— Description of the task —
The lines in the listing below are to be given again exactly, starting at the line holding "Where should I" and ending at the line holding "The height and width of the screenshot is (560, 967).". Do not include pictures.

— Data supplied —
————

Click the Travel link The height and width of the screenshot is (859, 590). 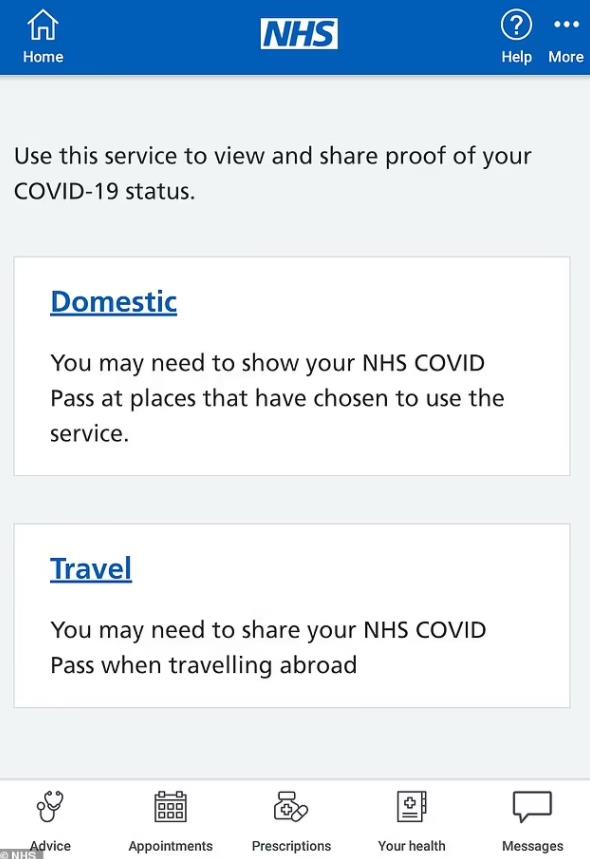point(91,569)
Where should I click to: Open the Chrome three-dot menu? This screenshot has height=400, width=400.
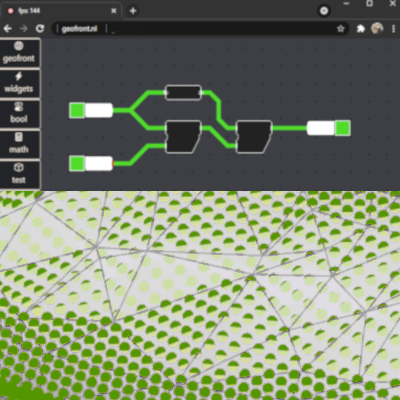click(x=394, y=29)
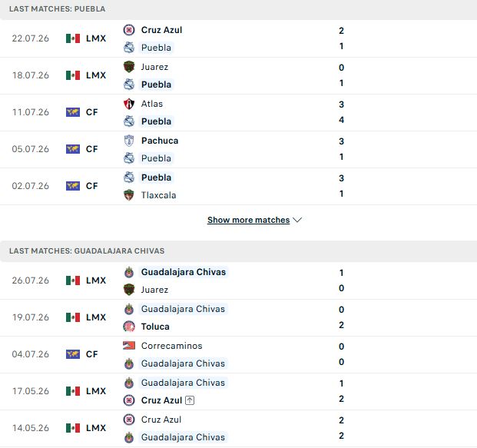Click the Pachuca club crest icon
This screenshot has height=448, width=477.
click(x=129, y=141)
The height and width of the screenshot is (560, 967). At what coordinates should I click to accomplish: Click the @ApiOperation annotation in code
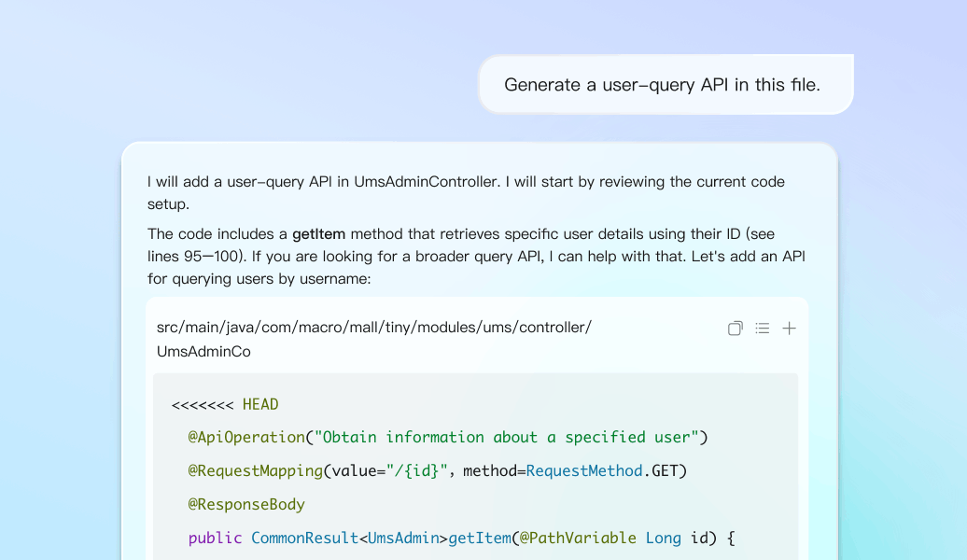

————

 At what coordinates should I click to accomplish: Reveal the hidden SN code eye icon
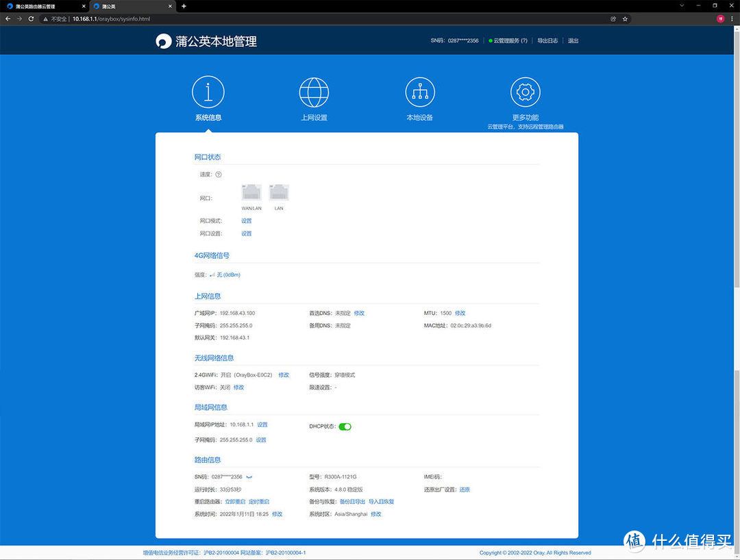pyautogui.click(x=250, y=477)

————

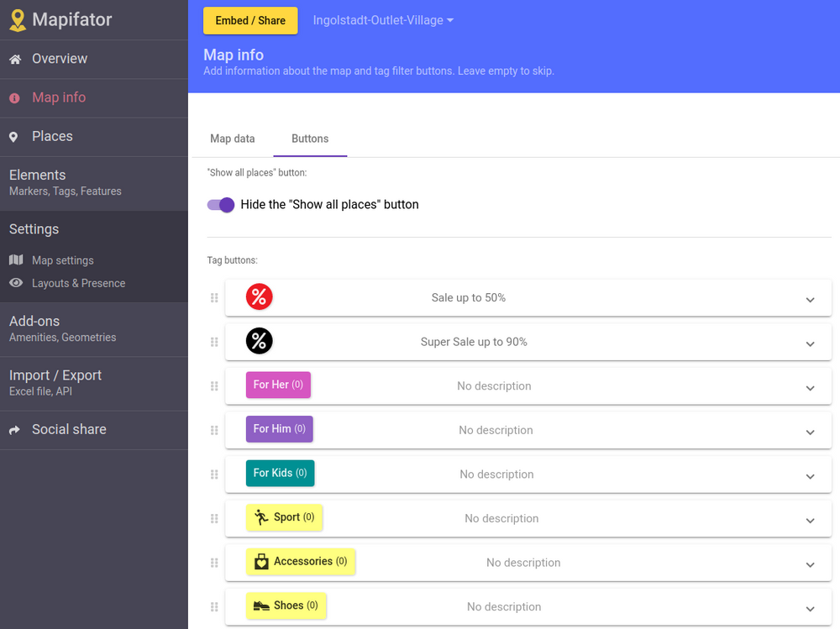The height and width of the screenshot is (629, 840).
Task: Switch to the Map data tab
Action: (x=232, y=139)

————

— Exercise result —
Where should I click to: Open the Chrome three-dot menu? This screenshot has height=400, width=400.
click(x=394, y=29)
Click the Pachuca club crest icon
This screenshot has height=448, width=477.
click(x=129, y=141)
The height and width of the screenshot is (560, 967). At what coordinates should I click to accomplish: Click the @ApiOperation annotation in code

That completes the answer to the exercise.